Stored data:
○ ○ ○ ○ ○ ○ ○

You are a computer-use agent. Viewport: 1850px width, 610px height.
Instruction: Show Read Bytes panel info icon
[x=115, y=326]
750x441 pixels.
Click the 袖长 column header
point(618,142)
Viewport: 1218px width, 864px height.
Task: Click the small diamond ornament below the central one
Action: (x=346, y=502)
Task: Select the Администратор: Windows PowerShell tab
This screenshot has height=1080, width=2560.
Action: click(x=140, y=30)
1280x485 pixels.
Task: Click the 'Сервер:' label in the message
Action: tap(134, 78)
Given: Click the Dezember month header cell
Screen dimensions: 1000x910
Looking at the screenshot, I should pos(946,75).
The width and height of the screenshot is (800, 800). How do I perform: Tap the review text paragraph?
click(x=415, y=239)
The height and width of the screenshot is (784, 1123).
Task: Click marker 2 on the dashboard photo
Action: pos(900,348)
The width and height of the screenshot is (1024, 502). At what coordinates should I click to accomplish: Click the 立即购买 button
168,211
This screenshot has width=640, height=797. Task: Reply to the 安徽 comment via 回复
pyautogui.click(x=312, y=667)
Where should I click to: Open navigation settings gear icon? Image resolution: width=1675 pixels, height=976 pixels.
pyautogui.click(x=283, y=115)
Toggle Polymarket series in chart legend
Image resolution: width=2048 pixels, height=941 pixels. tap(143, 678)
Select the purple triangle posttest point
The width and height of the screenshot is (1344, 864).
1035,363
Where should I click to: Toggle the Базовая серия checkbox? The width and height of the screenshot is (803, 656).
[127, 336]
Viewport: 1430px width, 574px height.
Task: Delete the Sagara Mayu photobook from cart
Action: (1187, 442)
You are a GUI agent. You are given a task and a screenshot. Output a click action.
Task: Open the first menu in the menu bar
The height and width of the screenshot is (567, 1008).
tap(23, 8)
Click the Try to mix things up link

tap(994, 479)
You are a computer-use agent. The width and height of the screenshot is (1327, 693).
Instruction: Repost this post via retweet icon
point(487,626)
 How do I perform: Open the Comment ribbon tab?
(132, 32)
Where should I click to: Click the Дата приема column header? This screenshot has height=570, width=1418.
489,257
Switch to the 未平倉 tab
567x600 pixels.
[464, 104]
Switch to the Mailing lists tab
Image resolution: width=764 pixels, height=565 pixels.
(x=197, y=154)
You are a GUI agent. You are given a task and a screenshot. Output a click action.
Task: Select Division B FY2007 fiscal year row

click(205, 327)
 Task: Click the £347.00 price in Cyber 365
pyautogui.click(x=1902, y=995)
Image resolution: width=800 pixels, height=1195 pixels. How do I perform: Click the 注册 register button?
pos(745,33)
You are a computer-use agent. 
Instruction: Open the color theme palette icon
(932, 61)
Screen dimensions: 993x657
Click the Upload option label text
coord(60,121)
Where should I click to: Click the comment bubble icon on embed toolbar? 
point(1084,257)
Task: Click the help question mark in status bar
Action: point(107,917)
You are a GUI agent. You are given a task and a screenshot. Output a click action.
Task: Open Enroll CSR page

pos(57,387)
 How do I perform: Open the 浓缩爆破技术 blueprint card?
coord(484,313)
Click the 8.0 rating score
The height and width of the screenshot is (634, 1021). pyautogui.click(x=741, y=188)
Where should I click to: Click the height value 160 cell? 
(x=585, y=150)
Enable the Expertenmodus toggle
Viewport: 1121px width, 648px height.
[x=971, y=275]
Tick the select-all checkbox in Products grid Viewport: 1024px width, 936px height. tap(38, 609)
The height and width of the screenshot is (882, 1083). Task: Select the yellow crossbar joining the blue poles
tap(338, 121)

○ ○ ○ ○ ○ ○ ○

§ Task objective
Take the entries above and write them out again unchanged.

§ Written response
You are a computer-use agent. Viewport: 1850px width, 610px height.
Instruction: Show Read Bytes panel info icon
[x=115, y=326]
750x441 pixels.
Click the 袖长 column header
point(618,142)
Viewport: 1218px width, 864px height.
Task: Click the small diamond ornament below the central one
Action: (x=346, y=502)
Task: Select the Администратор: Windows PowerShell tab
This screenshot has height=1080, width=2560.
Action: click(x=140, y=30)
1280x485 pixels.
Task: Click the 'Сервер:' label in the message
Action: tap(134, 78)
Given: Click the Dezember month header cell
Screen dimensions: 1000x910
Looking at the screenshot, I should pos(946,75).
The width and height of the screenshot is (800, 800). How do I perform: Tap the review text paragraph?
click(x=415, y=239)
The height and width of the screenshot is (784, 1123).
Task: Click marker 2 on the dashboard photo
Action: pos(900,348)
The width and height of the screenshot is (1024, 502). At what coordinates should I click to accomplish: Click the 立即购买 button
168,211
This screenshot has width=640, height=797. Task: Reply to the 安徽 comment via 回复
pyautogui.click(x=312, y=667)
Where should I click to: Open navigation settings gear icon? Image resolution: width=1675 pixels, height=976 pixels.
pyautogui.click(x=283, y=115)
Toggle Polymarket series in chart legend
Image resolution: width=2048 pixels, height=941 pixels. tap(143, 678)
Select the purple triangle posttest point
The width and height of the screenshot is (1344, 864).
1035,363
Where should I click to: Toggle the Базовая серия checkbox? The width and height of the screenshot is (803, 656).
[127, 336]
Viewport: 1430px width, 574px height.
Task: Delete the Sagara Mayu photobook from cart
Action: (1187, 442)
You are a GUI agent. You are given a task and a screenshot. Output a click action.
Task: Open the first menu in the menu bar
The height and width of the screenshot is (567, 1008).
tap(23, 8)
Click the Try to mix things up link

tap(994, 479)
You are a computer-use agent. The width and height of the screenshot is (1327, 693).
Instruction: Repost this post via retweet icon
point(487,626)
 How do I perform: Open the Comment ribbon tab?
(132, 32)
Where should I click to: Click the Дата приема column header? This screenshot has height=570, width=1418.
489,257
Switch to the 未平倉 tab
567x600 pixels.
[464, 104]
Switch to the Mailing lists tab
Image resolution: width=764 pixels, height=565 pixels.
(x=197, y=154)
You are a GUI agent. You are given a task and a screenshot. Output a click action.
Task: Select Division B FY2007 fiscal year row

click(205, 327)
 Task: Click the £347.00 price in Cyber 365
pyautogui.click(x=1902, y=995)
Image resolution: width=800 pixels, height=1195 pixels. How do I perform: Click the 注册 register button?
pos(745,33)
You are a computer-use agent. 
Instruction: Open the color theme palette icon
(932, 61)
Screen dimensions: 993x657
Click the Upload option label text
coord(60,121)
Where should I click to: Click the comment bubble icon on embed toolbar? 
point(1084,257)
Task: Click the help question mark in status bar
Action: point(107,917)
You are a GUI agent. You are given a task and a screenshot. Output a click action.
Task: Open Enroll CSR page

pos(57,387)
 How do I perform: Open the 浓缩爆破技术 blueprint card?
coord(484,313)
Click the 8.0 rating score
The height and width of the screenshot is (634, 1021). pyautogui.click(x=741, y=188)
Where should I click to: Click the height value 160 cell? 
(x=585, y=150)
Enable the Expertenmodus toggle
Viewport: 1121px width, 648px height.
[x=971, y=275]
Tick the select-all checkbox in Products grid Viewport: 1024px width, 936px height. tap(38, 609)
The height and width of the screenshot is (882, 1083). Task: Select the yellow crossbar joining the blue poles
tap(338, 121)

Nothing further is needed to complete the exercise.